Work request –
Among the records that follow, set down only the lines from the one containing "For every named" to the one containing "penne pennarelli ufficio (59, 120)", both included, exactly.

Listed entries –
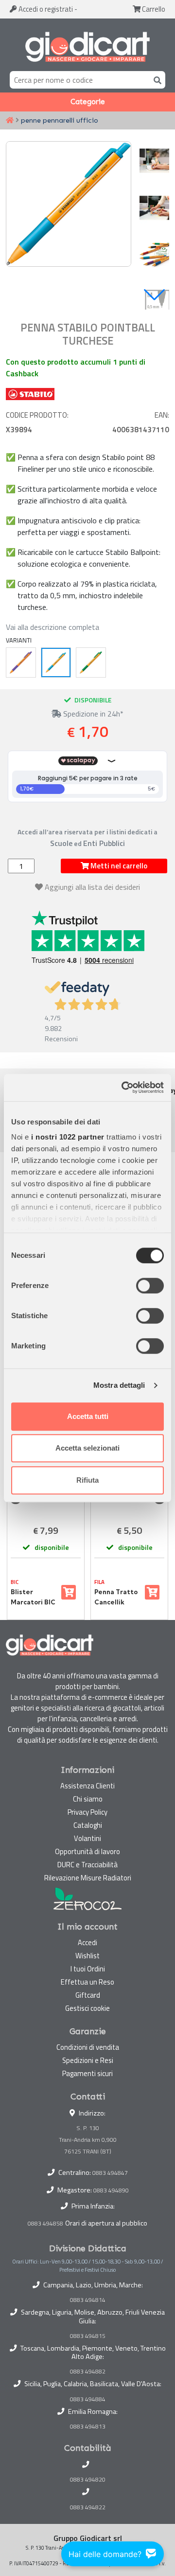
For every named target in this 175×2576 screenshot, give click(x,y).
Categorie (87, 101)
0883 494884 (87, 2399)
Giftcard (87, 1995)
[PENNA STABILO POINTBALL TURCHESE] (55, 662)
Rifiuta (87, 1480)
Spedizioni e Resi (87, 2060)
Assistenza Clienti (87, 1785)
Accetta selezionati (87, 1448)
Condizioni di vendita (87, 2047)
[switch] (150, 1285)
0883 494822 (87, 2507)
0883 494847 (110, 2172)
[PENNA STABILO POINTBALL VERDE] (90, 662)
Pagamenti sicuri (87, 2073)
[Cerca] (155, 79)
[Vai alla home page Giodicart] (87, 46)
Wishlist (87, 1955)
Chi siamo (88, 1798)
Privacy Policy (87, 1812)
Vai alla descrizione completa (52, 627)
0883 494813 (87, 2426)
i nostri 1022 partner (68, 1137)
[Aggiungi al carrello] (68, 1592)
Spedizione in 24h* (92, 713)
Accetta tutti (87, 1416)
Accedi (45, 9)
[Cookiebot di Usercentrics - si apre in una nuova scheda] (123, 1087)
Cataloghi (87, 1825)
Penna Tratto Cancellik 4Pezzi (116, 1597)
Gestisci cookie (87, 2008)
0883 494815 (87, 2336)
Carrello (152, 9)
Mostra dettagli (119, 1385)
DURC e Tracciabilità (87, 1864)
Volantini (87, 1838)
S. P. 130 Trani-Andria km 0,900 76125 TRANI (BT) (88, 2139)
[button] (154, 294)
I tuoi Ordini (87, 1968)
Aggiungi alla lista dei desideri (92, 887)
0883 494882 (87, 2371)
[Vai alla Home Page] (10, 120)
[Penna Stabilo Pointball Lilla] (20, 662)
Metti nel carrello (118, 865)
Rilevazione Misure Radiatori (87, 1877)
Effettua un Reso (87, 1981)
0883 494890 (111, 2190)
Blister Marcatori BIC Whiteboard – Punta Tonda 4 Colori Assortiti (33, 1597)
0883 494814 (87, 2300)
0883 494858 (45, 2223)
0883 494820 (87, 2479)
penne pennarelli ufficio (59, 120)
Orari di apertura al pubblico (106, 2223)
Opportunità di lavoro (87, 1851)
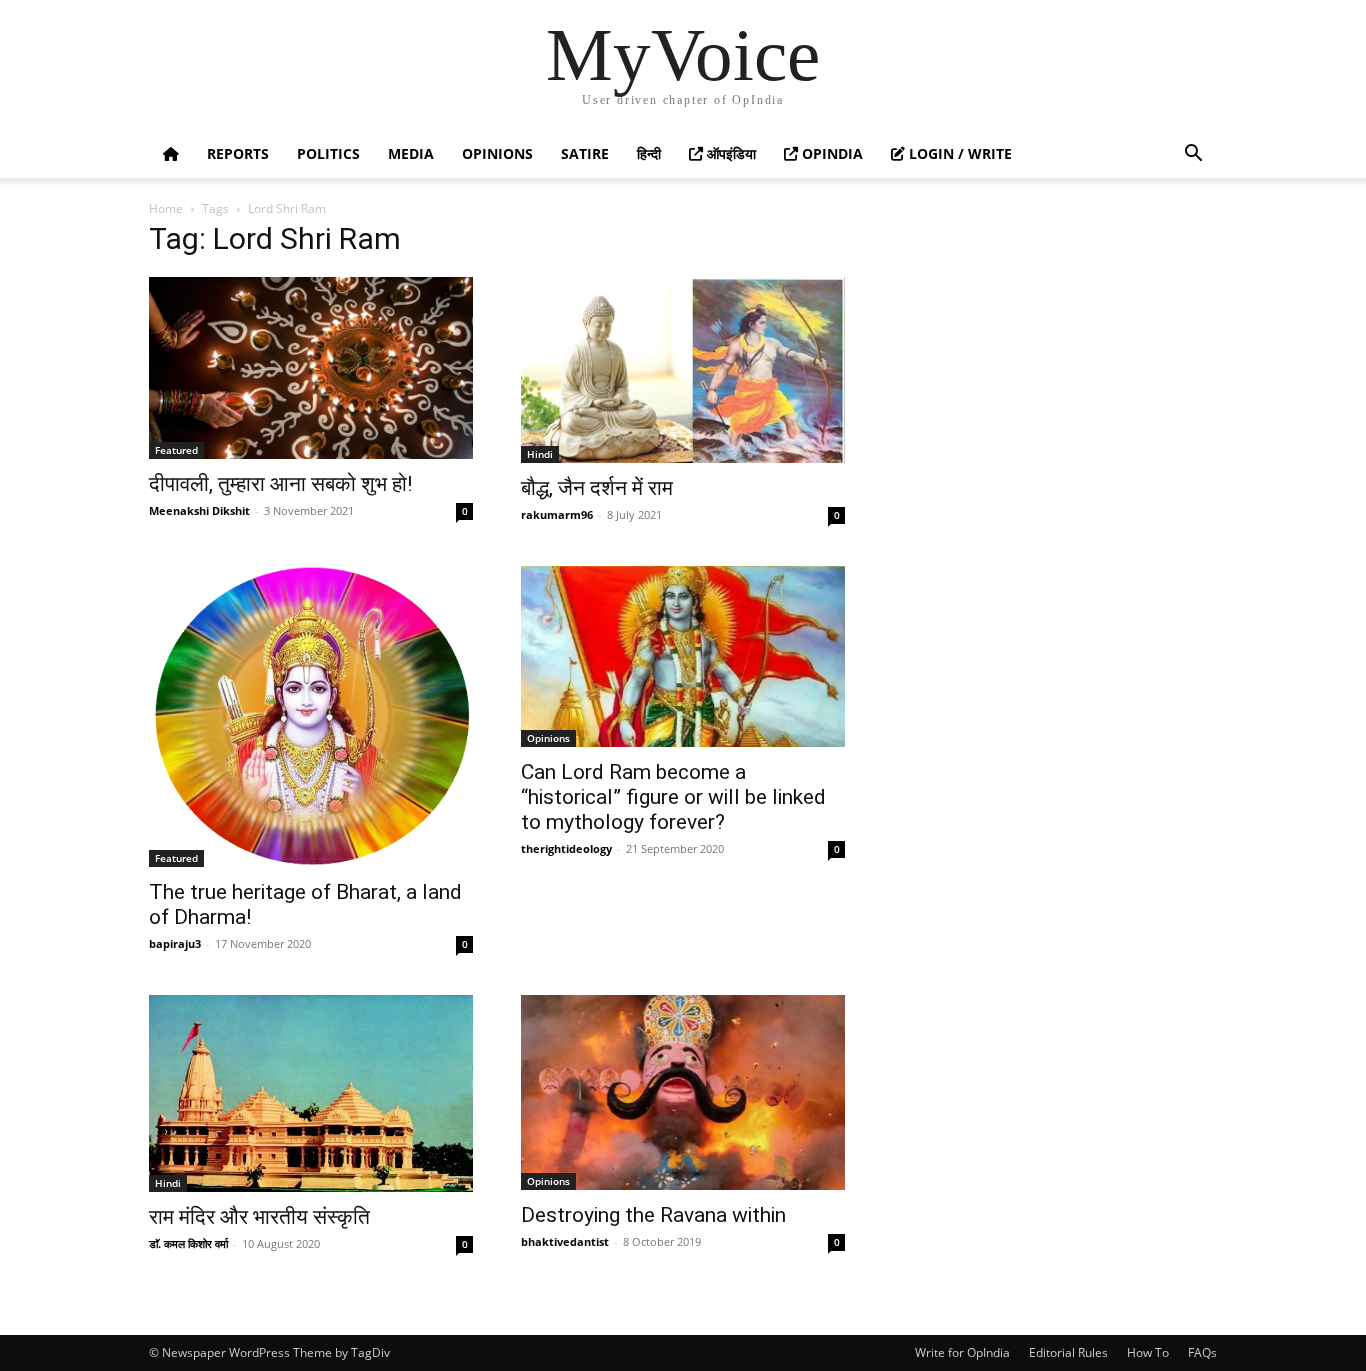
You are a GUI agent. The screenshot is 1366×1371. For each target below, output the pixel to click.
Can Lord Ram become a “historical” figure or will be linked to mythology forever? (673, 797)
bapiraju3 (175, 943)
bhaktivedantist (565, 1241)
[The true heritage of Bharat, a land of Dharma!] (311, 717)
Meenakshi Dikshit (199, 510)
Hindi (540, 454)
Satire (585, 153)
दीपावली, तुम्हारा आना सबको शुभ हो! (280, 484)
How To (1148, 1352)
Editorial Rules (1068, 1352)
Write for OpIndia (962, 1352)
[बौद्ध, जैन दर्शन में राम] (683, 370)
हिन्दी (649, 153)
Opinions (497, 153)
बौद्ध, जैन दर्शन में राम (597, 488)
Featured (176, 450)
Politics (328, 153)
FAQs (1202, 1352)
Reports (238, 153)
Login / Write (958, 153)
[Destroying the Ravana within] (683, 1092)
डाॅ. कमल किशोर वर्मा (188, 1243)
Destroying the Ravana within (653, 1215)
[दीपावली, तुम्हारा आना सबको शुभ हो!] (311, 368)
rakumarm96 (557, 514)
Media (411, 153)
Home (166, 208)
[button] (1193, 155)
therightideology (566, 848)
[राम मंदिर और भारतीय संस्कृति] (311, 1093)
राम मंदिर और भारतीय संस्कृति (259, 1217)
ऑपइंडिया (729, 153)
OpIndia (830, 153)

* * *

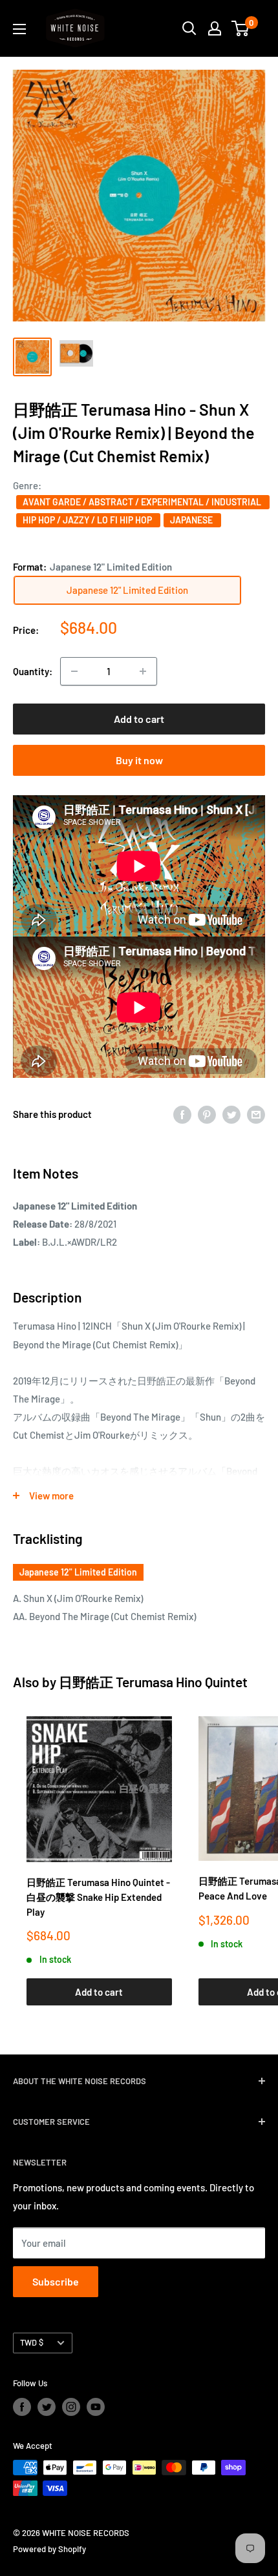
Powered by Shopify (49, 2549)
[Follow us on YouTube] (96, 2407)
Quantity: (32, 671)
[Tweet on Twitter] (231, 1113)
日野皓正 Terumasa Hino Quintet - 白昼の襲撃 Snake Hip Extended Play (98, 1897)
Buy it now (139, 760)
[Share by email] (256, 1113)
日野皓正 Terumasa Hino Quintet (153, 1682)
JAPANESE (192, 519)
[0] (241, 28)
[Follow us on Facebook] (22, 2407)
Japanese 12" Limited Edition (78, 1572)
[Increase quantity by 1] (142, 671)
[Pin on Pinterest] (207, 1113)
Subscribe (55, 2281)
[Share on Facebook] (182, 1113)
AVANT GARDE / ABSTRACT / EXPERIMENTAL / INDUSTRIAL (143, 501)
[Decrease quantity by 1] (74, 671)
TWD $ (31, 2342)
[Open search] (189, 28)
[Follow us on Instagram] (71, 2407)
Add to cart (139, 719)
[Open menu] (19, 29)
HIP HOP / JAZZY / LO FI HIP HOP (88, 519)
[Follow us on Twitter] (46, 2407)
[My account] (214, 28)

Output of the exercise –
For every named target in this 175×2576 screenshot, give click(x,y).
Categorie (87, 101)
0883 494884 (87, 2399)
Giftcard (87, 1995)
[PENNA STABILO POINTBALL TURCHESE] (55, 662)
Rifiuta (87, 1480)
Spedizioni e Resi (87, 2060)
Assistenza Clienti (87, 1785)
Accetta selezionati (87, 1448)
Condizioni di vendita (87, 2047)
[switch] (150, 1285)
0883 494822 (87, 2507)
0883 494847 (110, 2172)
[PENNA STABILO POINTBALL VERDE] (90, 662)
Pagamenti sicuri (87, 2073)
[Cerca] (155, 79)
[Vai alla home page Giodicart] (87, 46)
Wishlist (87, 1955)
Chi siamo (88, 1798)
Privacy Policy (87, 1812)
Vai alla descrizione completa (52, 627)
0883 494813 (87, 2426)
i nostri 1022 partner (68, 1137)
[Aggiungi al carrello] (68, 1592)
Spedizione in 24h* (92, 713)
Accetta tutti (87, 1416)
Accedi (45, 9)
[Cookiebot di Usercentrics - si apre in una nuova scheda] (123, 1087)
Cataloghi (87, 1825)
Penna Tratto Cancellik 4Pezzi (116, 1597)
Gestisci cookie (87, 2008)
0883 494815 (87, 2336)
Carrello (152, 9)
Mostra dettagli (119, 1385)
DURC e Tracciabilità (87, 1864)
Volantini (87, 1838)
S. P. 130 Trani-Andria km 0,900 76125 TRANI (BT) (88, 2139)
[button] (154, 294)
I tuoi Ordini (87, 1968)
Aggiungi alla lista dei desideri (92, 887)
0883 494882 (87, 2371)
[Vai alla Home Page] (10, 120)
[Penna Stabilo Pointball Lilla] (20, 662)
Metti nel carrello (118, 865)
Rilevazione Misure Radiatori (87, 1877)
Effettua un Reso (87, 1981)
0883 494890 (111, 2190)
Blister Marcatori BIC Whiteboard – Punta Tonda 4 Colori Assortiti (33, 1597)
0883 494814 (87, 2300)
0883 494858 (45, 2223)
0883 494820 (87, 2479)
penne pennarelli ufficio (59, 120)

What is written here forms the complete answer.